Haunted: Nietzsche and the Death of God
This is a paper I wrote for a class I was taking on Nietzsche. I’m essentially arguing that Nietzsche was even more Christian than he himself was aware of, sort of that he was a secret, closeted Christian. More papers to come. I have one on Borges, one on Kierkegaard, one on Sartre, one on infinite regress and belief justification and one on methodological individualism vs. holism in the social sciences (along with random old other ones). Let me know what y’all are interested in reading. Enjoy.

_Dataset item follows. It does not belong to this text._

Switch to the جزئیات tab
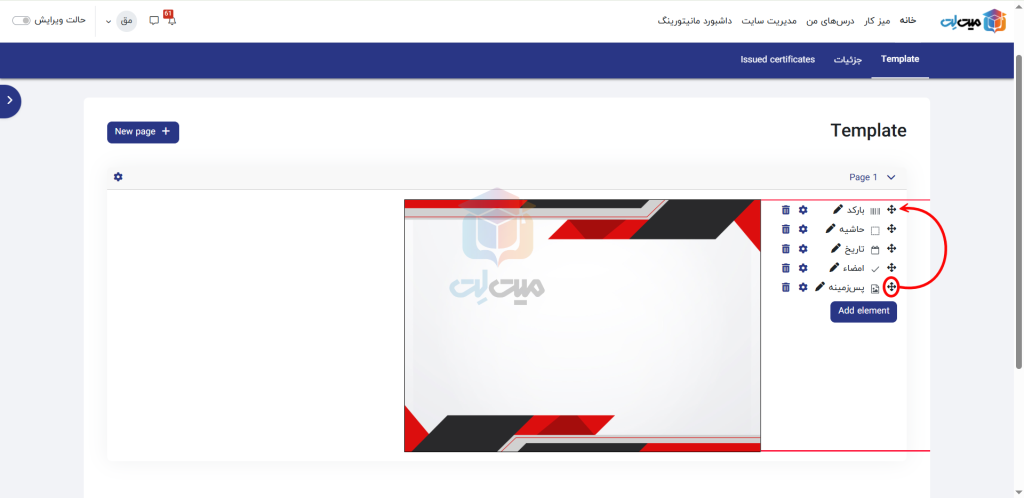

Haunted: Nietzsche and the Death of God
In Section 108 of The Gay Science, Friedrich Nietzsche writes the following; “God is dead; but given the way people are, there may still for millennia be caves in which they show his shadow.-And we-we must still defeat his shadow as well” (Gay Science, Sec. 108). This quotation serves as the impetus for the exploration of Nietzsche’s work here undertaken. It is eminently clear to anyone with even a passing familiarity with Nietzsche that he did not believe in God in any strict, metaphysical sense. Indeed, he has gained a reputation over the years as the philosophical atheist, and wrote a book entitled The Anti-Christ (which is also translatable as The Anti-Christian); the phrase “God is dead” has become a type of slogan for modern day atheism. However, Nietzsche’s view of God as a concept, and religion more generally, is significantly more complex than this. In some ways, Nietzsche actually saw himself and his project as not a rejection of Christianity, but rather, in some sense, only the most recent and novel iteration of Christianity. Nietzsche had no illusions that he could escape the all-pervasive historical influence that Christianity had during his time. At the same time, it seems that if we examine Nietzsche’s work closely, a strange sort of distortion becomes noticeable on this score. That is, beyond the ways in which Nietzsche consciously recognizes himself as influenced by Christianity, there appear to be other ways in which Christian concepts and attitudes infiltrate his work in ways that even he himself seems to be unaware of. In the quote mentioned earlier, Nietzsche essentially admits that his project is a type of shadow boxing; launching attacks at an enemy that he is fully aware is substanceless and, hence, immune to those attacks in principle. We might ask, if Nietzsche is indeed engaging with a shadow, what has cast this shadow? If God has indeed died, how could he be casting a shadow of any kind? Here we will attempt an answer to this question by exploring some places in which we can detect this residual specter of God that stalks through the dark corners of Nietzsche’s work, ultimately suggesting first that if God did indeed die, he is seen resurrected as a phantom in Nietzsche, and second, that Nietzsche was haunted by this phantom to a degree that even he himself was not fully cognizant of.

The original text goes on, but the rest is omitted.